Rientrano tra i beneficiari anche i lavoratori in somministrazione e quelli con contratto intermittente. Non è un caso raro. Dipende dal contratto.
Il requisito contributivo richiede almeno 13 settimane di contribuzione nei quattro anni precedenti la cessazione. Serve anche lo stato di disoccupazione involontaria, che si attiva presentando la dichiarazione di disponibilità al lavoro (DID).
Come si calcola l'importo della NASpI
Il calcolo parte dalla retribuzione media mensile imponibile degli ultimi quattro anni. Non è complicato, ma bisogna fare attenzione alla soglia.
Se la retribuzione media è uguale o inferiore a 1.352,19 euro (soglia 2025), l'indennità è pari al 75% di quella cifra. Se invece supera la soglia, si applica il 75% su 1.352,19 euro più il 25% sulla parte eccedente.
L'importo massimo mensile nel 2025 è di 1.550 euro. Non si può superare, anche se il calcolo darebbe un risultato più alto.
C'è però un dettaglio da sapere: l'importo si riduce del 3% ogni mese a partire dal quarto mese di fruizione. Più si va avanti, meno si prende. Conviene trovare lavoro prima.
Quanto dura la NASpI
La durata dipende dalla storia contributiva di ognuno. La regola è semplice: la NASpI dura un numero di settimane pari alla metà delle settimane di contribuzione versate nei quattro anni precedenti.
Il massimo è 24 mesi. Per arrivarci servono quindi almeno 48 settimane contributive nel quadriennio. Non è detto che tutti ci arrivino.
Chi ha lavorato meno avrà una durata proporzionalmente inferiore. Ad esempio, con 26 settimane di contributi si avrà diritto a 13 settimane di NASpI.
Per i lavoratori che hanno compiuto 55 anni alla data di presentazione della domanda non ci sono regole di calcolo diverse sulla durata: vale sempre il limite massimo di 24 mesi. Il tetto rimane uguale per tutti.
Quando e come presentare la domanda
La domanda si presenta esclusivamente in via telematica tramite il sito INPS, tramite patronato o tramite un CAF abilitato. Non esiste più la presentazione cartacea. È tutto online.
Il termine è di 68 giorni dalla cessazione del rapporto di lavoro. Superato quel termine si perde il diritto. Non aspettare.
La data di decorrenza cambia in base a quando si presenta la domanda. Se la presenti entro 8 giorni dalla cessazione, la NASpI parte dall'ottavo giorno successivo alla fine del rapporto. Se la presenti dopo, parte dal giorno successivo alla domanda.
Presentare subito conviene perché si evitano buchi e si inizia a percepire prima. Ogni giorno perso è un giorno di indennità in meno.

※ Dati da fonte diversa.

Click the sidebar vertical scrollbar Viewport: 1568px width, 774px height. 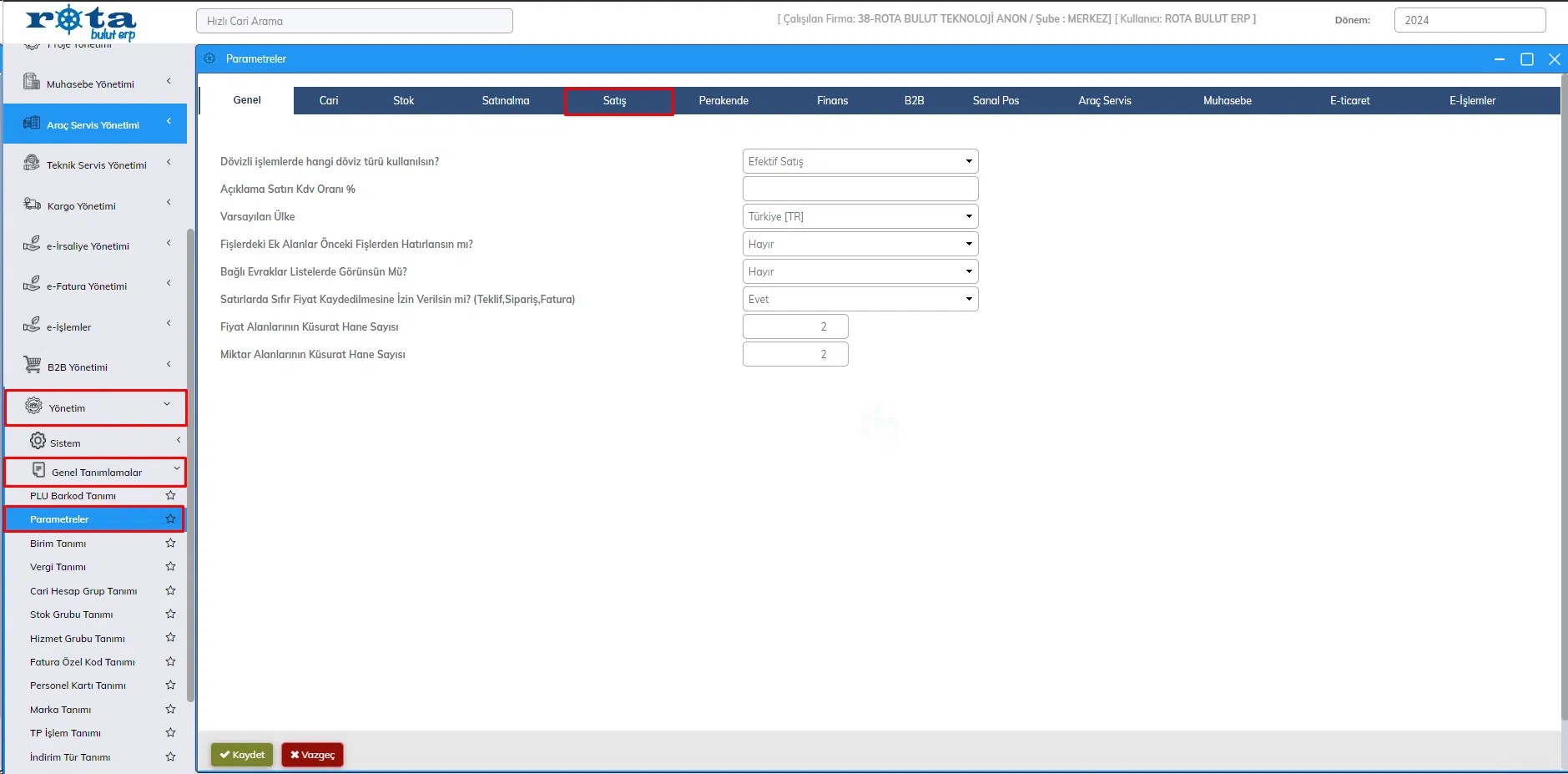(x=190, y=459)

Cosa succede se trovi lavoro durante la NASpI
Se trovi lavoro mentre percepisci la NASpI, devi comunicarlo all'INPS. Subito, non dopo. È un obbligo, non una scelta.
Se il nuovo contratto è a tempo indeterminato, la NASpI si sospende o si estingue. Se è a tempo determinato con reddito sotto una certa soglia, potresti continuare a percepirla in modo ridotto.
Esiste anche l'opzione dell'incentivo all'autoimprenditorialità: puoi chiedere la liquidazione anticipata dell'intera NASpI residua in un'unica soluzione se avvii un'attività autonoma o una cooperativa. Non tutti lo sanno.
In ogni caso, il patronato è il posto giusto dove chiarire la tua situazione specifica. I casi concreti hanno sempre dettagli che cambiano tutto.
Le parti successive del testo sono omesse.